Alasan perpisahan mereka cukup klasik tapi tetap menyisakan luka yang menganga. Setelah sekian lama berupaya menyembuhkan dan menyibukkan diri, mengapa tiba-tiba Alvero datang lagi dan parahnya langsung melamar dia untuk kakaknya sendiri? Apa yang sebenarnya Alvero tengah pikirkan?

Suara ketukan halus di pintu membuyarkan lamunan Kaira. Wanita itu tersenyum saat adik sepupunya masuk dengan sebuah senyuman kecil . Kaira ingat tadi sore Aira bilang bahwa malam ini dia ingin tidur dengan kakak sepupunya itu karena dia benar-benar rindu Kaira. 

"Aku ganggu Mbak Kaira, nggak?" 

Aira penuh sopan santun, jauh berbeda dengan ibunya yang seolah selalu menekan Kaira. 

Kaira menggeleng lalu menggeser tubuhnya untuk menyisakan space di ranjangnya. Dia lantas menepuk sisi yang kosong, "Sini! katanya mau cerita banyak sama mbak?!"

Aira tersenyum lebar lalu langsung berbaring tepat disebelah kakak sepupunya itu. Aira sangat menyayangi Kaira karena wanita itulah yang kerap merawatnya saat kecil. 

"Mbak Kaira beneran kenal dengan Mas Alvero?" Tanya Aira tiba-tiba.

Alih-alih menceritakan tentang dirinya, sepertinya malam ini Aira justru akan mengulik tentang kakak sepupu kesayangannya itu. 

Kaira mengangguk, "Iya, teman SMA," ujarnya. Mengikuti skenario Alvero tadi.

Aira lantas mengeluarkan ponselnya dari saku lalu masuk kedalam laman sosial media miliknya. Wanita itu mengetikkan nama Alvero di jajaran pengikut Kaira namun tidak dia temukan sama sekali.

"Kok nggak saling follow?" Tanya Aira serius.

Kaira tersenyum kecil, "Cuma kenal saja. Aku juga tidak tahu akun media sosial miliknya," ujar Kaira asal. 

Menyandang status sebagai generasi Z, Aira dengan cepat mencari nama Alvero dan menemukan akunnya. Pas sekali akun Alvero tidak dikunci sehingga bisa dia intai dengan mudah.
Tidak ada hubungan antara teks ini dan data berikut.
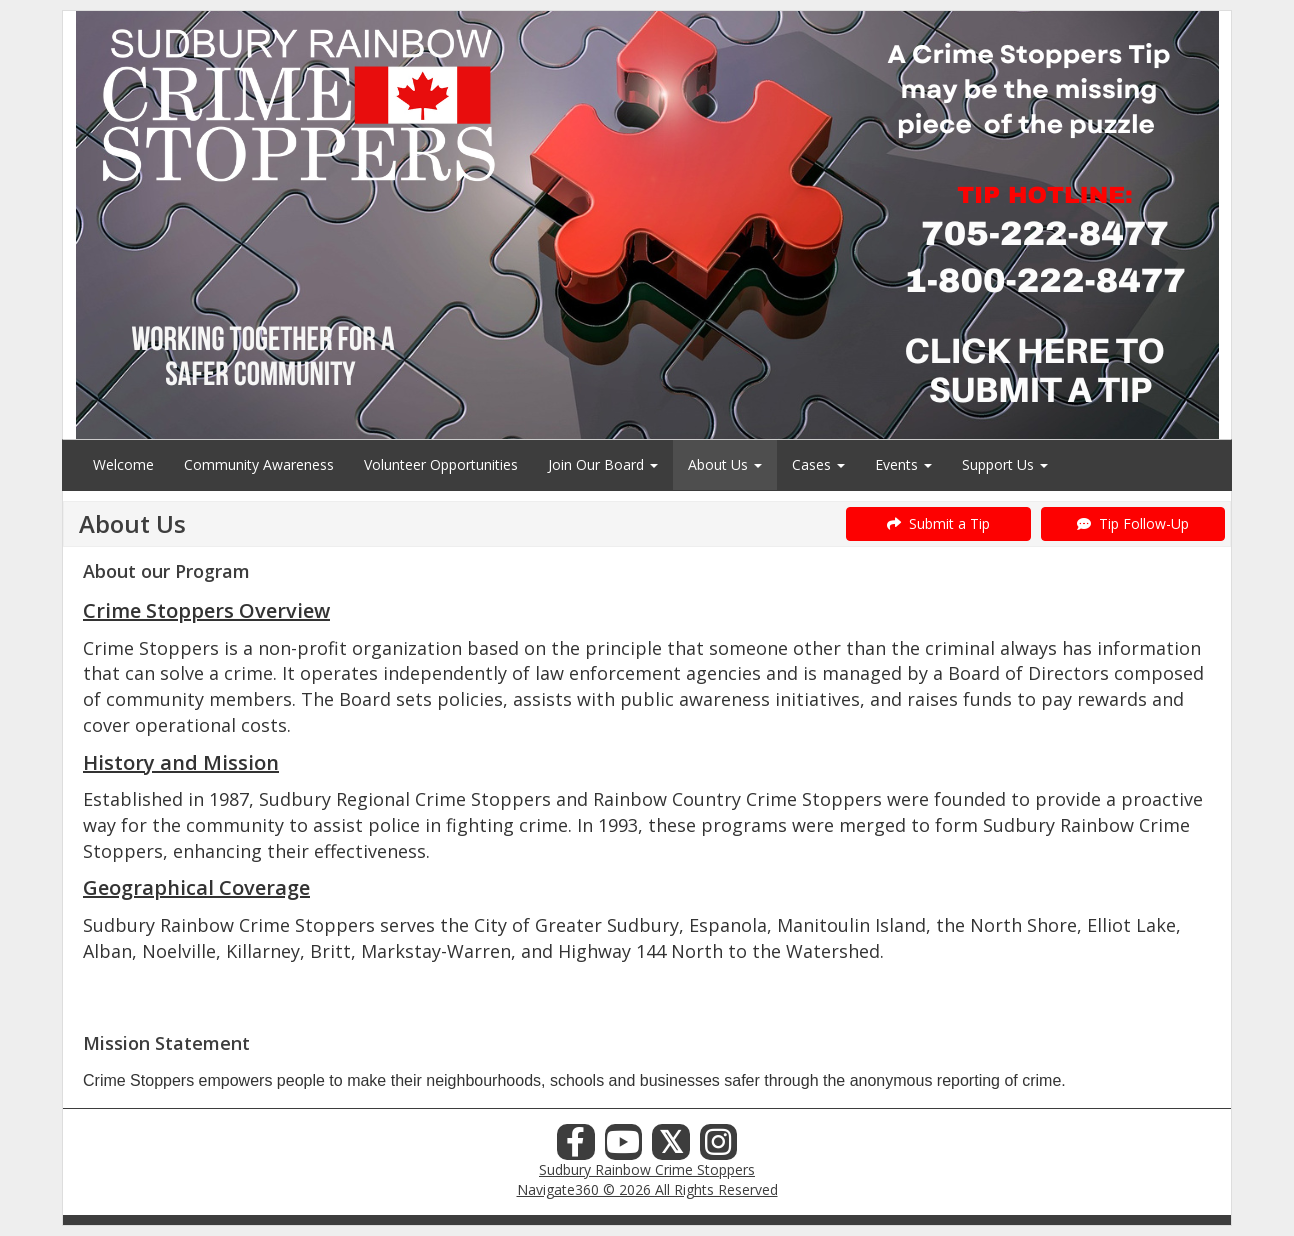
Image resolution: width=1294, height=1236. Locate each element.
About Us (725, 464)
Kaira ikut memandangi guliran layar di ponsel Aira. Alvero punya cukup banyak postingan yang diisi dengan jepretan tempat-tempat hasilnya berkeliling dunia. Lelaki itu memang selalu bercita-cita untuk menjajaki berbagai macam tempat, itu juga yang membuatnya untuk mengambil kuliah diluar negeri. 

Salah satu postingan yang turut menarik perhatian Kaira adalah dimana Alvero berpose mesra dengan seorang wanita cantik. Captionnya pun dibubuhi emotikon hati.

"Nah ketemu!"

Aira berhenti pada sebuah postingan yang berisi jepretan foto keluarga dimana username Davian ikut ditandai disana. Sayangnya, akun Davian digembok sehingga mereka tidak bisa melanjutkan aktivitas stalking tersebut dengan bebas. 

"Ah, nggak asik!" Keluh Aira. 

Kaira tertawa kecil menanggapi. Bersamaan dengan ponselnya yang tiba-tiba berdenting.

"Kaira, tolong save nomor saya, Davian."